**Exercise description**
Output nothing but the lines from the beginning of the listing below through the line containing "This screenshot has width=799, height=423.", exactly as they stand, without pictures.

╭─ Records to process

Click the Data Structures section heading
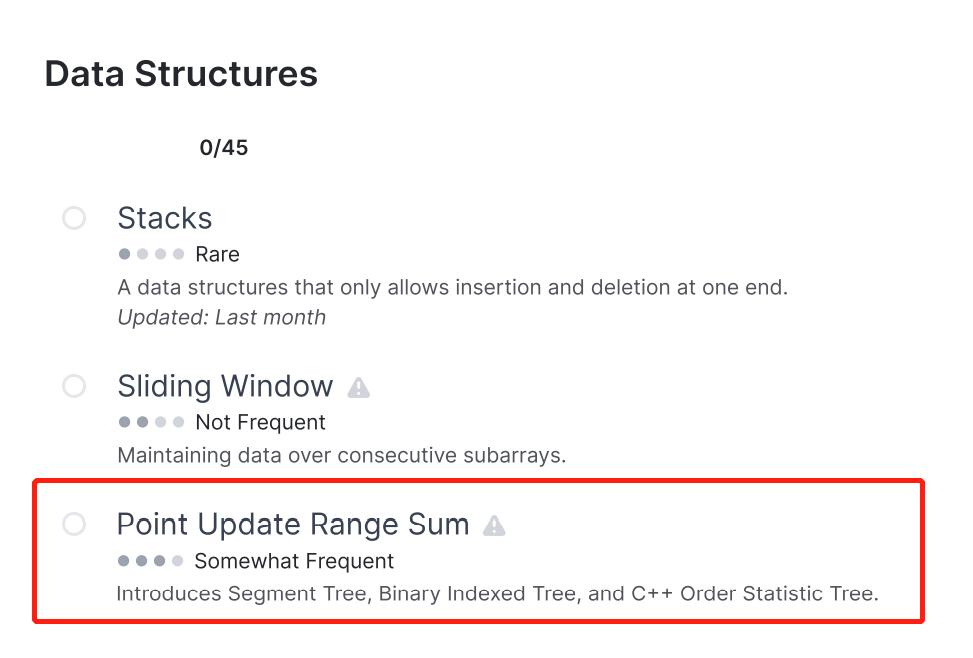Screen dimensions: 973x658 click(181, 74)
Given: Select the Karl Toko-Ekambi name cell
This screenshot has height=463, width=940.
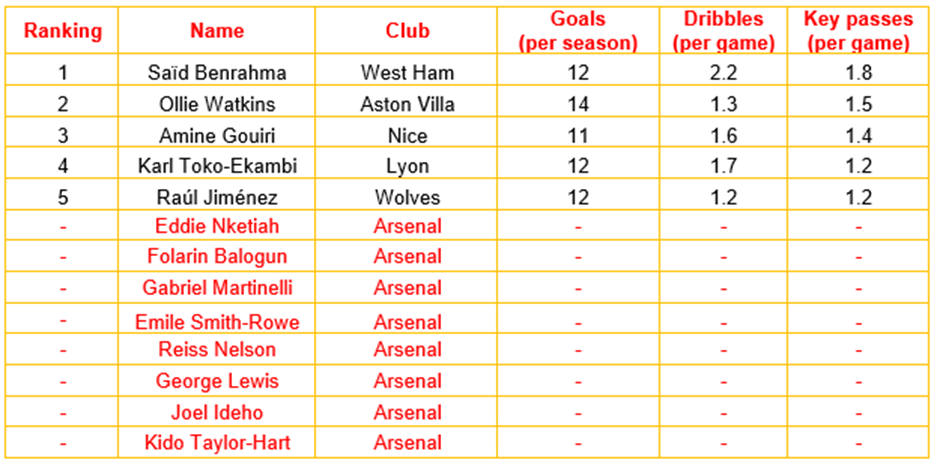Looking at the screenshot, I should [217, 167].
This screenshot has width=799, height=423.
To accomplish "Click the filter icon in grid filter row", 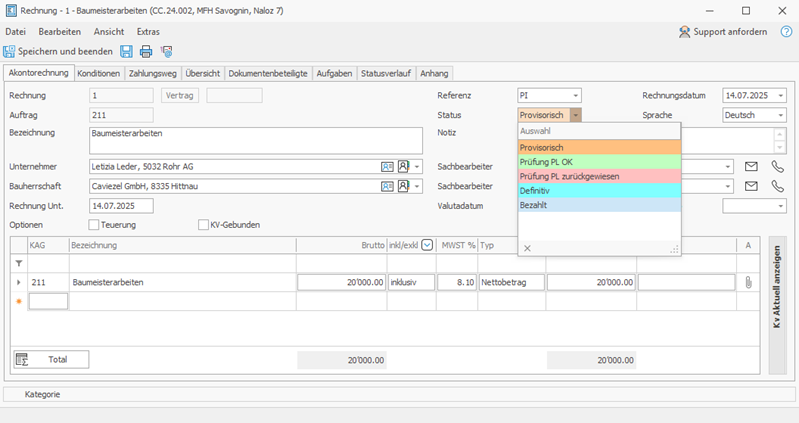I will pos(19,263).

╰─

**Response below**
Click the Data Structures section heading
Screen dimensions: 973x658 click(181, 74)
Given: Select the Karl Toko-Ekambi name cell
This screenshot has height=463, width=940.
Looking at the screenshot, I should [217, 167].
This screenshot has width=799, height=423.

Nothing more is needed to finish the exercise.